A jury yesterday awarded $477,750 to a South River man who was disabled after being struck by a car in New Brunswick in April 1991.

The jury which heard the case before Superior Court Judge Joseph C. Messina in New Brunswick ruled that injuries suffered by Jack Scott, 42, were worth $855,000, but found that Scott was 50 percent responsible for the accident.

The incident occurred shortly before 6 p.m. on April 26, 1991, when Scott was walking across Route 27 near Oliver Street in New Brunswick after getting off a bus while returning home from his job at Twin County Grocers in Edison, according to his lawyer, Steven Cahn.

Cahn gave the following account:

Scott was struck by a car driven by Patricia Pompei of Edison, was thrown onto the windshield, and broke his shoulder.

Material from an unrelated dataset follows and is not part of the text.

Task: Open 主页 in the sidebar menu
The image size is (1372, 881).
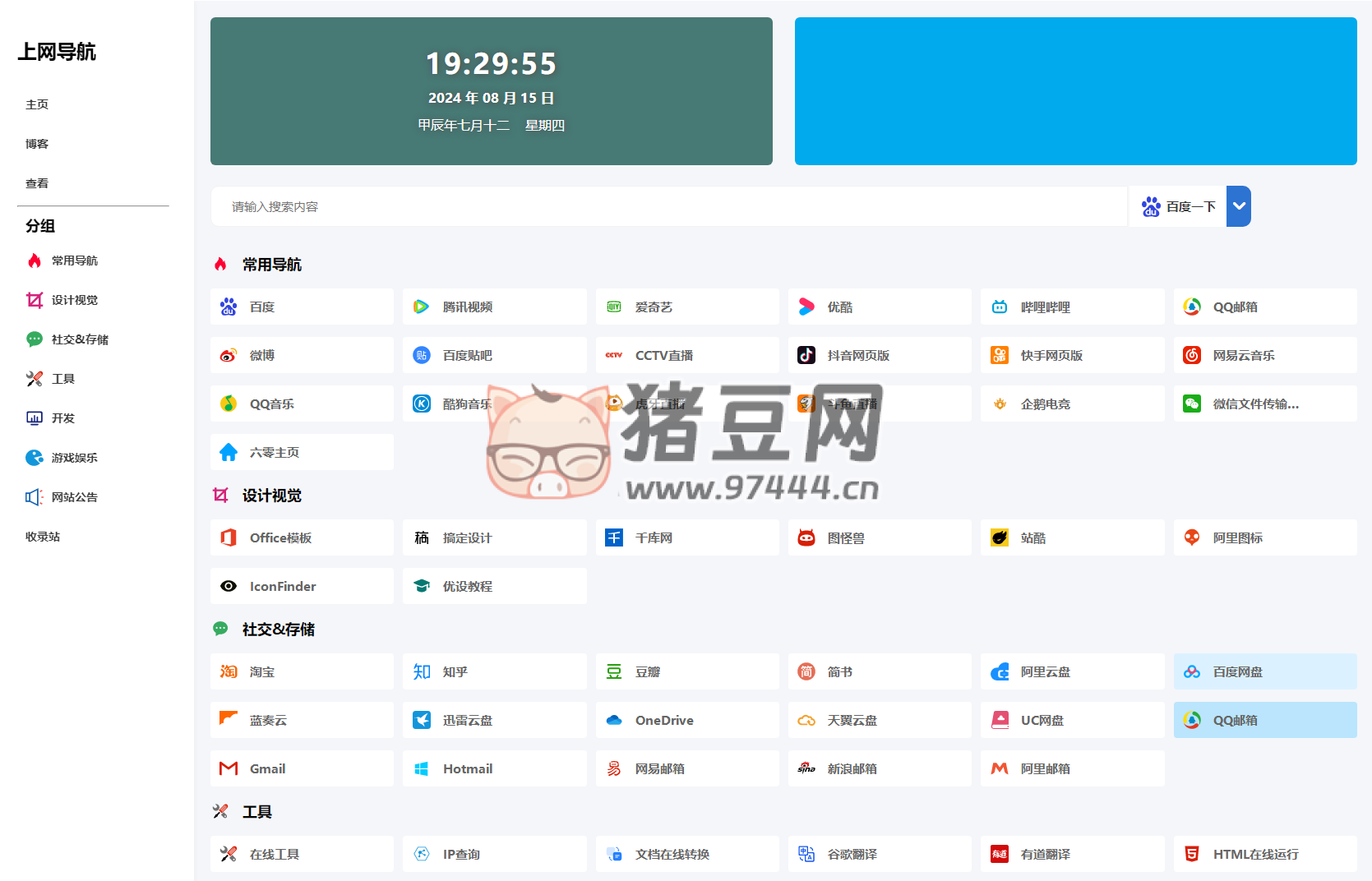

He was taken to Robert Wood Johnson University Hospital in New Brunswick, where doctors put a cast on his arm and released him.

Scott later required surgery in which a rod was put into his humerous bone, which is the bone between the elbow and shoulder.

Cahn said Pompei should have seen Scott walking across the street. The defendant testified that Scott ran into her car and that she did not see him before the accident, according to Cahn.

The jury apparently determined that both were partially responsible for the accident.

Scott, who earned $32,000 per year as a selector, which requires lifting boxes of produce and loading pallets, was permanently disabled by the injury, Cahn said, in that he lost strength and range of motion in the arm.

The jury based the amount of the award on his lost wages in the past and future, the attorney said.

Scott, who supports his wife and six children, has moved to South River since the incident.

Cahn said Pompei has $300,000 worth of insurance, and in order to collect the balance of the award, he said he will move to compel her insurance carrier to pay because the carrier made no effort to settle the case. Under state law, a carrier can be liable for an award in excess of insurance coverage if the carrier did not make a reasonable effort to settle, Cahn explained.

"I don't want to go after the driver, who probably doesn't have $200,000," Cahn said.

The defense lawyer, Joseph Choquette, could not be reached for comment yesterday.